Combien de plateformes agréées sont actuellement immatriculées par la DGFiP ?

La DGFiP a publié la première liste de 101 PA le 16 janvier 2026, puis 108 le 13 février, 112 le 21 mars et 127 au 26 avril 2026. La liste continue de s’étoffer au rythme des nouveaux agréments. À cette date, 21 dossiers supplémentaires sont en attente des tests d’interopérabilité. La source officielle reste la liste sur impots.gouv.fr, à consulter avant toute signature.

Faut-il choisir une plateforme agréée gratuite ou payante ?

Plusieurs PA proposent une offre gratuite conforme, surtout pour les freelances et les auto-entrepreneurs. Le piège est de croire que le gratuit couvre tous les besoins : il finance souvent ses coûts par des services annexes ou par une monétisation différée. Lisez les conditions de sortie, les frais de transaction au-delà du forfait et la viabilité financière publique de l’éditeur. Sur trois ans, un payant à 29 € HT/mois peut coûter moins qu’un gratuit avec frais cachés.

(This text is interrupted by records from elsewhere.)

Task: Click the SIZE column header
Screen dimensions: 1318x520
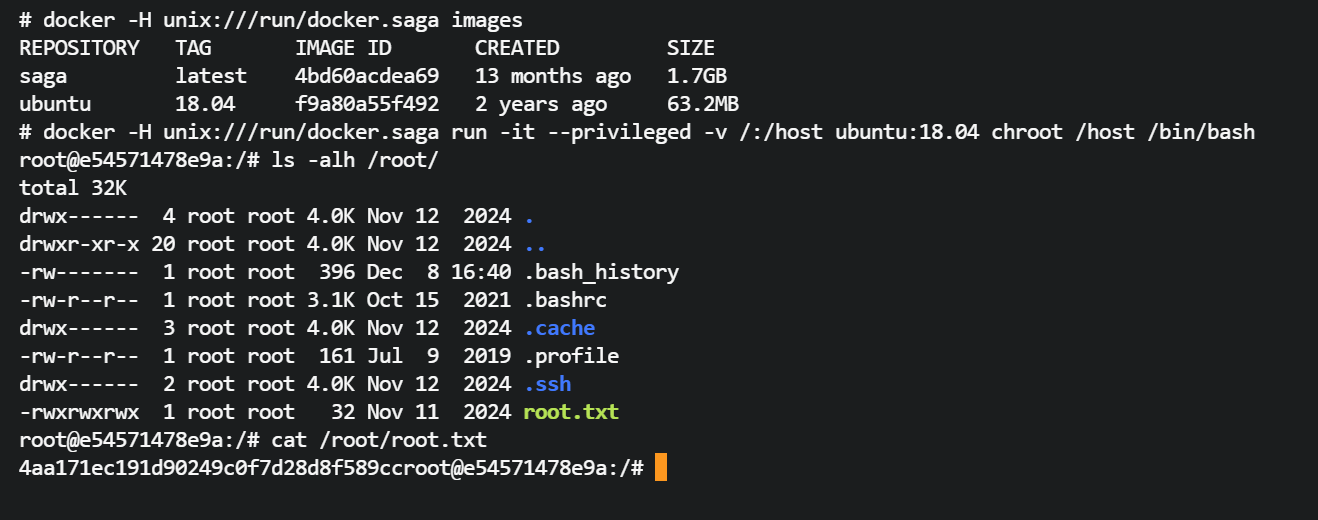Action: pos(691,48)
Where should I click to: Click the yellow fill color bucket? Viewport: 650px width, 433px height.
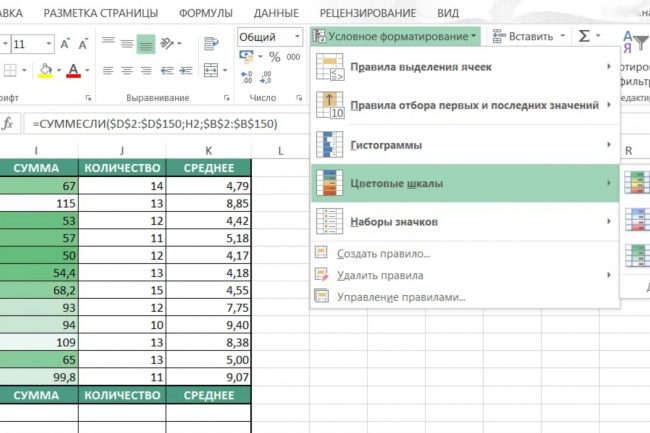(44, 72)
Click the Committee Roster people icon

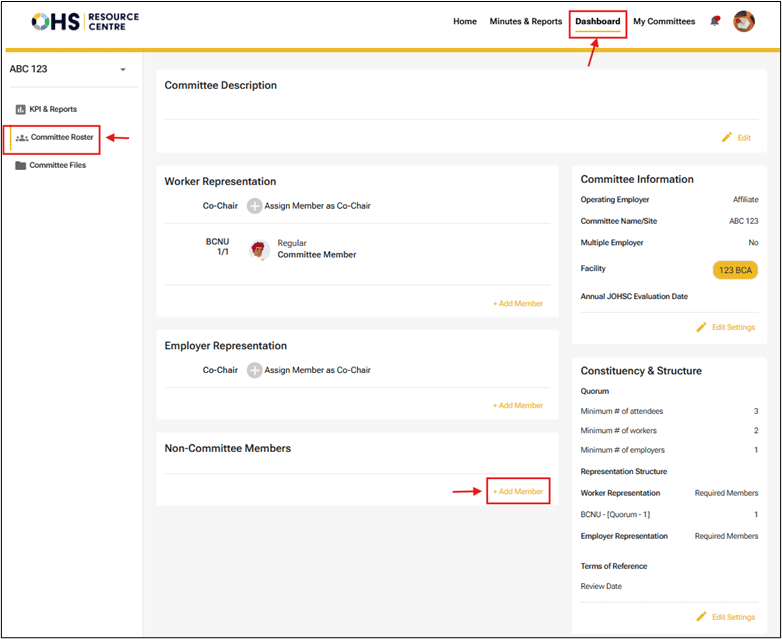click(x=22, y=137)

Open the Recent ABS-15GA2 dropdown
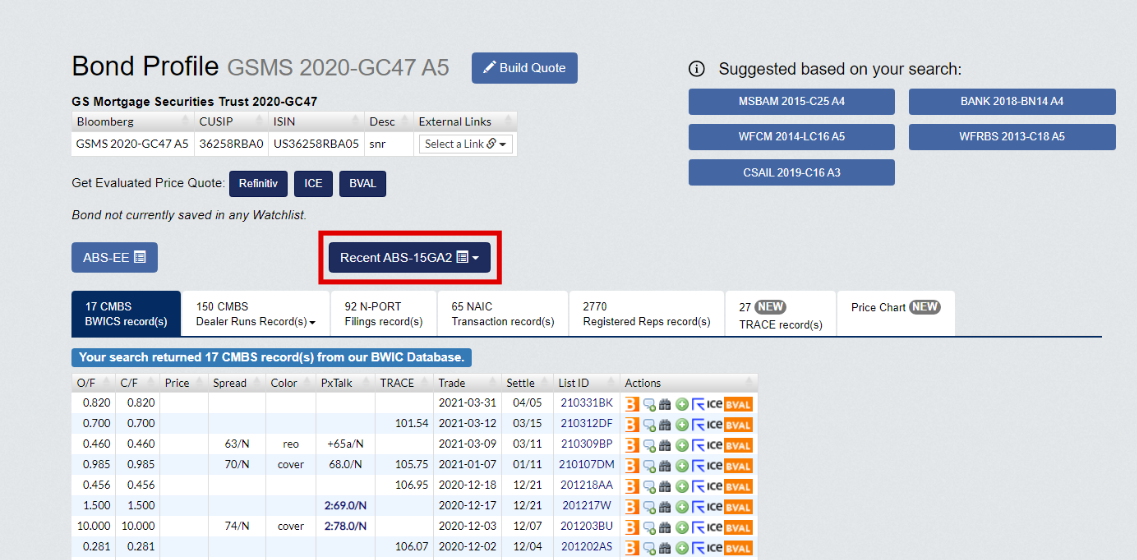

Que se passe-t-il si on n’a pas choisi de PA au 1ᵉʳ septembre 2026 ?

Sans PA inscrite à l’annuaire centralisé, l’entreprise ne peut plus recevoir de factures électroniques de ses fournisseurs après le 1ᵉʳ septembre 2026. La sanction prévue par la loi de finances 2026 commence à 500 € par facture émise non conforme, plafonnée à 15 000 € par année civile. Toutes les entreprises assujetties à la TVA, y compris en franchise de TVA, sont concernées par l’obligation de réception.

Peut-on changer de plateforme agréée après l’avoir choisie ?

Oui, à tout moment, sous réserve des conditions contractuelles (préavis, durée d’engagement). La portabilité des données est garantie par la loi sur 12 mois : la PA quittée doit transférer vos données vers la nouvelle, sans frais. Comptez 2 à 4 semaines pour une migration complète. Vérifiez le format d’export (Factur-X, UBL, CSV) et le délai de transfert avant de signer le premier contrat.

Quelle est la différence entre une PA et une Solution Compatible (SC) ?

Une PA transmet directement les factures à la DGFiP et aux autres plateformes ; elle est immatriculée nominativement. Une Solution Compatible prépare la facture mais ne la transmet pas elle-même : elle s’appuie sur une PA tierce pour le faire. Les deux configurations sont conformes à la réforme. La distinction porte sur le contrat (un seul interlocuteur ou deux) et sur le périmètre de responsabilité en cas d’incident de transmission.